# INSTRUCTIONS FOR THE TASK:
In the listing below, find the line with "Screen dimensions: 589x332" and the line with "You are a computer-use agent. Image". Repeat those two lines and all lines between them exactly.

# ENTRIES SUPPLIED:
==*==

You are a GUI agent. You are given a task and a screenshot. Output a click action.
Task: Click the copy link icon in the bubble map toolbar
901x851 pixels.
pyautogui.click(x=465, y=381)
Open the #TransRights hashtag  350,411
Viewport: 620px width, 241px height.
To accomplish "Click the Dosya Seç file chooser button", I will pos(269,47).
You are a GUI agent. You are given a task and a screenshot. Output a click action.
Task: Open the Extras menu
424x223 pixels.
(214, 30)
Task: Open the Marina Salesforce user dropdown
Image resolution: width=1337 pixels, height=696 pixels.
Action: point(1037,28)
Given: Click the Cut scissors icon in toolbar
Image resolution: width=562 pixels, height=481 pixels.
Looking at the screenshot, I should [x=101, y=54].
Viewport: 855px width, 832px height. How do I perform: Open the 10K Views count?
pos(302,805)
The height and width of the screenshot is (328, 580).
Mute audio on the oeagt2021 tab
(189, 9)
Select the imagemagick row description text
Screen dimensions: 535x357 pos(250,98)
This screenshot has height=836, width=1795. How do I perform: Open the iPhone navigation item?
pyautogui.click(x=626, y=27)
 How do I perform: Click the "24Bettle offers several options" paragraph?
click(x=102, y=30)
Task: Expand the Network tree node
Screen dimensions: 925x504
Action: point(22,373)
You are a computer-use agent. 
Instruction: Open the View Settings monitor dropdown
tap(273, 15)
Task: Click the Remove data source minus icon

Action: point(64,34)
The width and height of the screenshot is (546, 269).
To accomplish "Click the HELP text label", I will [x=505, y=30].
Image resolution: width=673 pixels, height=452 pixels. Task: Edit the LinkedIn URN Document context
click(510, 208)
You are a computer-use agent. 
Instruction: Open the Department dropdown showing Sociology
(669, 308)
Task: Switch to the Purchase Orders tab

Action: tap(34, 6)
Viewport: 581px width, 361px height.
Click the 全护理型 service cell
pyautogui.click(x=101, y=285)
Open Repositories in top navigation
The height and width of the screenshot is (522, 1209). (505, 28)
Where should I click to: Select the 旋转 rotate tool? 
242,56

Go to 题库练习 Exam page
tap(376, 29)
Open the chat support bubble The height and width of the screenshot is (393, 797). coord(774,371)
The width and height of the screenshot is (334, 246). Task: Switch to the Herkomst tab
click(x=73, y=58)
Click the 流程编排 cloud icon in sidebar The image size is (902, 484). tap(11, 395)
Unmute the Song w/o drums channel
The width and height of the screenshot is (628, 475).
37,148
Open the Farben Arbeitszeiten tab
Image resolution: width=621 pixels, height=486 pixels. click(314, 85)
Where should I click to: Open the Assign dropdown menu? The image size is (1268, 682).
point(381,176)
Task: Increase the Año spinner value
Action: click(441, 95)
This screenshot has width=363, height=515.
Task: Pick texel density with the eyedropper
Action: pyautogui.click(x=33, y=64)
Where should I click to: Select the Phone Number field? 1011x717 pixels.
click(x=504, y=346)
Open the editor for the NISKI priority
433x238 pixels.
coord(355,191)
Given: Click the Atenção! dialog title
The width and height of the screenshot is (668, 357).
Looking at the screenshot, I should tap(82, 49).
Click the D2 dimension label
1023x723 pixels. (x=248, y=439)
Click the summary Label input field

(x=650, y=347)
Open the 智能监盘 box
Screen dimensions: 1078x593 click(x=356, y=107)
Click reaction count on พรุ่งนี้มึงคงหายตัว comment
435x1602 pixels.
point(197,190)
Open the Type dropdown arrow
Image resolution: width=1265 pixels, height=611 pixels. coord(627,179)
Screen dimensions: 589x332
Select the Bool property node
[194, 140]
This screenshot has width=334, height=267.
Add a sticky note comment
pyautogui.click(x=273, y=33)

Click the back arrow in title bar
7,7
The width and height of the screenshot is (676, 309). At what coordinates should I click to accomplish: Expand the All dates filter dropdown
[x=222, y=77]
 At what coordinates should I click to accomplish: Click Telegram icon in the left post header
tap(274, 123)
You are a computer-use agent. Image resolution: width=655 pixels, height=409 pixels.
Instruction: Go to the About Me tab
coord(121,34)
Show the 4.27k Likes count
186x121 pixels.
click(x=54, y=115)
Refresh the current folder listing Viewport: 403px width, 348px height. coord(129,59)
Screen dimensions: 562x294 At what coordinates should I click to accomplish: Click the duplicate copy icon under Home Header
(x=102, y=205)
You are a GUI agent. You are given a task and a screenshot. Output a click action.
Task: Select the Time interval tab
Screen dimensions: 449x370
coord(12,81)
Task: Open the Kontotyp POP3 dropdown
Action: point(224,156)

==*==

# EXERCISE SOLUTION:
Screen dimensions: 589x332
Select the Bool property node
[194, 140]
This screenshot has width=334, height=267.
Add a sticky note comment
pyautogui.click(x=273, y=33)

Click the back arrow in title bar
7,7
The width and height of the screenshot is (676, 309). At what coordinates should I click to accomplish: Expand the All dates filter dropdown
[x=222, y=77]
 At what coordinates should I click to accomplish: Click Telegram icon in the left post header
tap(274, 123)
You are a computer-use agent. Image resolution: width=655 pixels, height=409 pixels.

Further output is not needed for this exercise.